We also invested $50 billion in infrastructure through the building Canada plan, which is one of the largest infrastructure funding programs in Canadian history.
We also looked at ways to ensure that we have a strong, skilled labour pool, which I could speak to in detail, and a healthy and educated population, which is why we have increased transfer payments to the provinces. We have ensured a stable source of funding for both health care and education so that our provincial partners can plan for those investments well into the future.
Two other things are important. We have also made sure that we lowered the tax rate on job creating companies. Why have we done that? It is because, all else considered equal, tax rates are certainly a determinant to whether or not we attract foreign investment into the country.
We have also looked at ways to reduce our red tape burden, which I will speak to in a moment, but most important, we have undergone a strategic review in government.

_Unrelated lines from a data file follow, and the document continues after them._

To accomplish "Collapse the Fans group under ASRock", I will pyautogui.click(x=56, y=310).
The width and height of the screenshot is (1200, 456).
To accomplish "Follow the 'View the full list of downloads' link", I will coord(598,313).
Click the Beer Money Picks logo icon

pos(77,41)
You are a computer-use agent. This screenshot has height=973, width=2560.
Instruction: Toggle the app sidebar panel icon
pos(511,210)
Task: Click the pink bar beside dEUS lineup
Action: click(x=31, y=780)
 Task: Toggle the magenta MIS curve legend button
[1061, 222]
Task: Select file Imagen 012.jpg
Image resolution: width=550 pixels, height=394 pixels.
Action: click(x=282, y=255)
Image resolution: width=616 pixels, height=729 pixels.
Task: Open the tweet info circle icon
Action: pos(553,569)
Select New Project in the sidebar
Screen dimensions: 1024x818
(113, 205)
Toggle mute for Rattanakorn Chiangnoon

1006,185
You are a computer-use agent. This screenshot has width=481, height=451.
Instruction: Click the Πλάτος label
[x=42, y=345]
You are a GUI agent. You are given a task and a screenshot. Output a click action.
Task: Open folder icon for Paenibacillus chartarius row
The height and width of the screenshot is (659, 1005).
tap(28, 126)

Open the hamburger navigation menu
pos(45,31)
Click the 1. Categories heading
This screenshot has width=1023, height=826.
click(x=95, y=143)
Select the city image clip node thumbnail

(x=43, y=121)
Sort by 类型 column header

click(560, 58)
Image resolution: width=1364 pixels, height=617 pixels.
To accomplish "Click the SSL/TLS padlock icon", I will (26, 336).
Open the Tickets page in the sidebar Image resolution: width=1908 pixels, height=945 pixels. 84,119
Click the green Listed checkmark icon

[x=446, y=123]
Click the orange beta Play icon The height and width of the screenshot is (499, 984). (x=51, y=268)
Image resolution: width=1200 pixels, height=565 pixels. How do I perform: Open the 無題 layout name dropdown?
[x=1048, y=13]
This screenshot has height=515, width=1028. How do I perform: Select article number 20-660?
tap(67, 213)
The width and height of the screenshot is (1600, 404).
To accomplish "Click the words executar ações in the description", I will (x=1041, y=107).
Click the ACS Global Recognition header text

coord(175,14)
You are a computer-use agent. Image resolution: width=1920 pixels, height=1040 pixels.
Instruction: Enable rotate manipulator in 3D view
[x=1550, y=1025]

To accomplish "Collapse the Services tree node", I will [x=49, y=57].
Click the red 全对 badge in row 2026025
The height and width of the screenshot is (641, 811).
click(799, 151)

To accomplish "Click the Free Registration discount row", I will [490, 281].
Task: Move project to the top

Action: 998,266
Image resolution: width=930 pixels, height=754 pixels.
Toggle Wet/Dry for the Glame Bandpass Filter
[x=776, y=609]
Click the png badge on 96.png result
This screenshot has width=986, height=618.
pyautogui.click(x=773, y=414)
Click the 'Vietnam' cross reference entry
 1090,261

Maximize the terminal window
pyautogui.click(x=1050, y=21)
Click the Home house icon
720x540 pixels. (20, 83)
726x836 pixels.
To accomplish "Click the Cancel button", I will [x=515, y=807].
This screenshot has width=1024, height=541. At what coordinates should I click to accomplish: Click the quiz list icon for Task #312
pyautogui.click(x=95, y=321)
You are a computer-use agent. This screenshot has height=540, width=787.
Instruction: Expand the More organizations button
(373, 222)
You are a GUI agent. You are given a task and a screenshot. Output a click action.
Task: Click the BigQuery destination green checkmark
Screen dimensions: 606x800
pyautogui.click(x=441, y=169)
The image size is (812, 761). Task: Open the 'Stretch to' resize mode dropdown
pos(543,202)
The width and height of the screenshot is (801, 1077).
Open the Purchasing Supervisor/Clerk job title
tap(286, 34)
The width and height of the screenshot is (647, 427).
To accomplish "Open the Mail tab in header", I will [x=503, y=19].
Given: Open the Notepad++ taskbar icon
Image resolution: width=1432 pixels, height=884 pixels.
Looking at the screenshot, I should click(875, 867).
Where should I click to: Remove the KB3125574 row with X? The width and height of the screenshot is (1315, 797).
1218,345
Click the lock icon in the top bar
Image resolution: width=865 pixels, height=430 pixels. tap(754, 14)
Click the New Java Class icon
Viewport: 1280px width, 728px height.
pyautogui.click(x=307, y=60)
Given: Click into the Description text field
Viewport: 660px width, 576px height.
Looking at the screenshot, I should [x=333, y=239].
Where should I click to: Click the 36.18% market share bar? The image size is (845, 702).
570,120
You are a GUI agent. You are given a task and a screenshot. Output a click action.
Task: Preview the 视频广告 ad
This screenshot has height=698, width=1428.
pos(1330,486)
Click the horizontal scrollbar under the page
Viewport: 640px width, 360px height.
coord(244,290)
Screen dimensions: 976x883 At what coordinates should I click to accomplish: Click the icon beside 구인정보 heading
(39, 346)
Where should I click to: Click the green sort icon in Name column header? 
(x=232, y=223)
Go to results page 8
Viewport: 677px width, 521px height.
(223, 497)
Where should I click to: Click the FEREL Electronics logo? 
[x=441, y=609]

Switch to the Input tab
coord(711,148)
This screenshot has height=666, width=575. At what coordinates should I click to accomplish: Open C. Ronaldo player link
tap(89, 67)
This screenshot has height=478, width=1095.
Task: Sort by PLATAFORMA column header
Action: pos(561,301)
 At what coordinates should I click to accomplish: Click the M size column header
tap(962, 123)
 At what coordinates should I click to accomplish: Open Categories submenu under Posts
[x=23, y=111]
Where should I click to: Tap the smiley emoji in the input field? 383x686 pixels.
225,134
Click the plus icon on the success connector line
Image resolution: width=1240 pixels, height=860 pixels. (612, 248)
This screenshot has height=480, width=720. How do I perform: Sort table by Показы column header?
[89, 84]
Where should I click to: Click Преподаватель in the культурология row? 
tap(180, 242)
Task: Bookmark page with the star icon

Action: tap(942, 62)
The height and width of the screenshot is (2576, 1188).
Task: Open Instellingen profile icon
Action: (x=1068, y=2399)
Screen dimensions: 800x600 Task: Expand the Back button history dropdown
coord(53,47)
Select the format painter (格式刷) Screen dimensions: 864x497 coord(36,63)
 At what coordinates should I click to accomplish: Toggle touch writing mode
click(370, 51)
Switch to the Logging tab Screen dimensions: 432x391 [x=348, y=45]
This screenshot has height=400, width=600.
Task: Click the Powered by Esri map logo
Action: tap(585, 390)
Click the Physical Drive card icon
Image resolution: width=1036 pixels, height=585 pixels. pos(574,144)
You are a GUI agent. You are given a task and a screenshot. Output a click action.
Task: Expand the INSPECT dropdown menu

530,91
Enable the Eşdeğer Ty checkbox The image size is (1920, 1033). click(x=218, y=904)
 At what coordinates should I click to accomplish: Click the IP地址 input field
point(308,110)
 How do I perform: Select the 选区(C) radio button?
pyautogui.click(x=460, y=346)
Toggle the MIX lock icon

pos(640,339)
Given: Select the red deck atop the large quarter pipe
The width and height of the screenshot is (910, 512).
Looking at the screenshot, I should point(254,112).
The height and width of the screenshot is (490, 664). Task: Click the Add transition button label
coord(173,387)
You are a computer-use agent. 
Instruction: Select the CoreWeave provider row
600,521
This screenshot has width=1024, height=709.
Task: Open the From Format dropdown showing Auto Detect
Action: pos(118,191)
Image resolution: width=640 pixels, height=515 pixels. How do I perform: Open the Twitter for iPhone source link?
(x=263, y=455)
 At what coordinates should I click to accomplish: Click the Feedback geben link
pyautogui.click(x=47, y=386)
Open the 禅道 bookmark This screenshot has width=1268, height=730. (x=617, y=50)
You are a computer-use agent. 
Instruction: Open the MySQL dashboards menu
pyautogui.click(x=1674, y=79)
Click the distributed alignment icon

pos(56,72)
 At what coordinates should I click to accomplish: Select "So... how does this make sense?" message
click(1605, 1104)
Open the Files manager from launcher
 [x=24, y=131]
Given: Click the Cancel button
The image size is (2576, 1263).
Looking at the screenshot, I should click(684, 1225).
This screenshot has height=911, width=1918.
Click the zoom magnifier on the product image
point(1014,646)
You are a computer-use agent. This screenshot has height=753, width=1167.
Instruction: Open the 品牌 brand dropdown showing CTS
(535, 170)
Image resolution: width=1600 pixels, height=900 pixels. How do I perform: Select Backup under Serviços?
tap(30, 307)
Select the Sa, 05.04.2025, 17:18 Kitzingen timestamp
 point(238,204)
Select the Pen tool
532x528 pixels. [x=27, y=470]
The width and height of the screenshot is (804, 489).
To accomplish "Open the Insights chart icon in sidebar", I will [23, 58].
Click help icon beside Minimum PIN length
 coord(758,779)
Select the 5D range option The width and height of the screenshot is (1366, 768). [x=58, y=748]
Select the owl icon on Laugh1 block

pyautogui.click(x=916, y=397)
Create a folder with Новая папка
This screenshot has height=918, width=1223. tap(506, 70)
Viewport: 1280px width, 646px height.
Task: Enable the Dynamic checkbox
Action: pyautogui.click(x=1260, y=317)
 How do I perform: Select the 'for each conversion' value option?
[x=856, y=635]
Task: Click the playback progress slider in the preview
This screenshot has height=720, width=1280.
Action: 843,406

Through all of these other economic actions I just talked about it, we have increased revenues for the government while ensuring that we are taking good care of our fiduciary responsibility to manage taxpayer dollars wisely. We have made sure that we are on track to balance our budget, which we will continue to do this fiscal year.
All in all, with this economic plan that we have put in place, the ground is fertile for Canada's continued long-term economic success. That is the macro picture of our balanced economy. The conditions are right for job creation and entrepreneurship, et cetera, in Canada after and years of our government's strong, stable, steadfast focus on smart and predictable economic policy.
In terms of support for the middle class, the tax burden in Canada is at its lowest level in 50 years. When we look at the tax relief and benefits that an average two-earner family of four will accrue, historically since 2006, and with our new measures, there will be an additional $6,600 in the pockets of Canadian families per year.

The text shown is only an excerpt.